Project description:Recent evidence suggests that bronchial epithelial cells from asthmatic patients exhibit altered metabolic signatures. This metabolic shift of energetically demanding cells leads to increased inflammation, excessive reactive oxygen species production (ROS), and oxidative stress—all hallmarks of mitochondrial dysfunction. While mitochondrial dysfunction has been implicated in asthmatic epithelial cells, the mechanistic link between bronchoconstriction and these metabolic alterations remains poorly defined. Club cell secretory protein (CC16) is the most abundant protein found in the lung and exerts key anti-inflammatory and antioxidant functions, culminating in protection against airway remodeling. Decreased levels of CC16 are characteristic of asthma and worsening respiratory disease.
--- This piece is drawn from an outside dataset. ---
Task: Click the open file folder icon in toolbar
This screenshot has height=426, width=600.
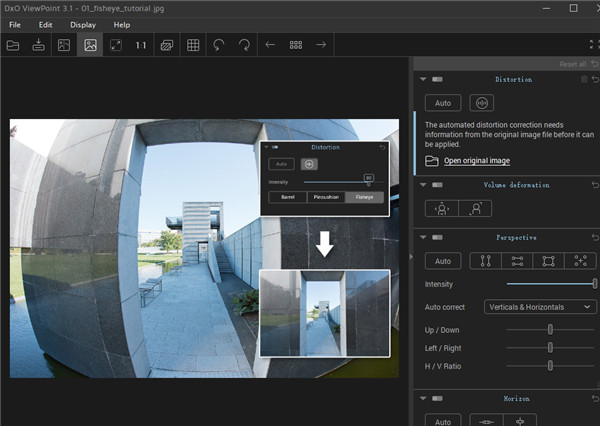Action: click(x=13, y=45)
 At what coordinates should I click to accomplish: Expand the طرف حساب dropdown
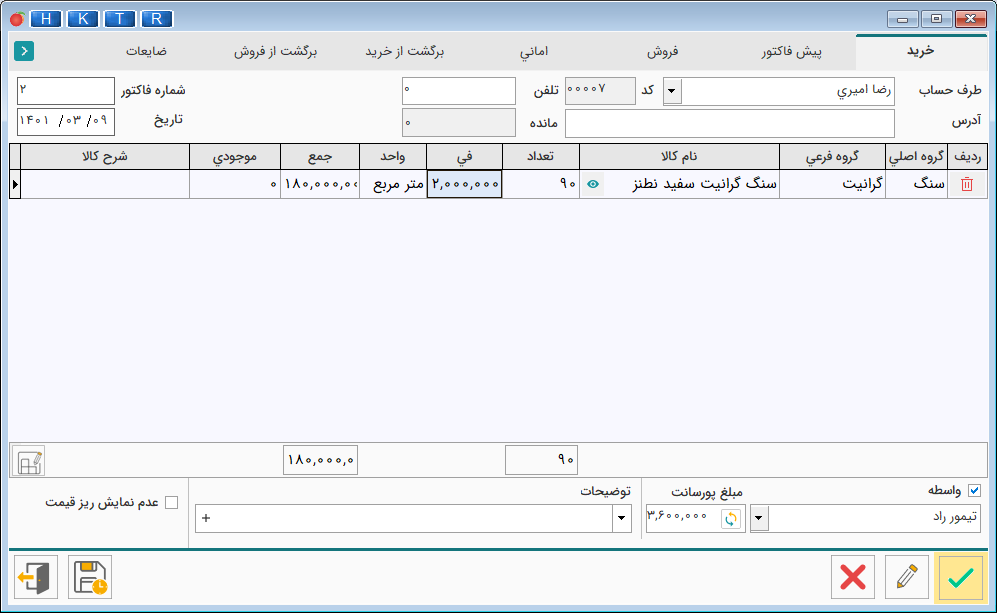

Using a well-established transmembrane compression system to model bronchoconstriction coupled with mass spectrometry and quantitative proteomics, we investigated how modeling bronchoconstriction in airway cells impacts CC16 expression and cell metabolic pathway changes over time. Additionally, using rCC16, we examined the direct impact on airway cell metabolism. Using naïve mouse tracheal epithelial cells (MTECs) and normal human bronchial epithelial cells (HBECs), we observed that rCC16 induces the expression of proteins related to various metabolic pathways, such as glycolysis, gluconeogenesis, and the pentose phosphate pathway and that compression of airway cells results in acute decreases in CC16 expression, as well as decreases in metabolic processes. MTECs deficient in CC16 (CC16-/-) had lower mitochondrial oxygen consumption rate (OCR) compared to WT cells, both of which could be increased by exogenous addition of rCC16. Our findings suggest a novel role for CC16 in mediating airway epithelial cell metabolic processes, which could be decreased by bronchoconstrictive events in asthma patients.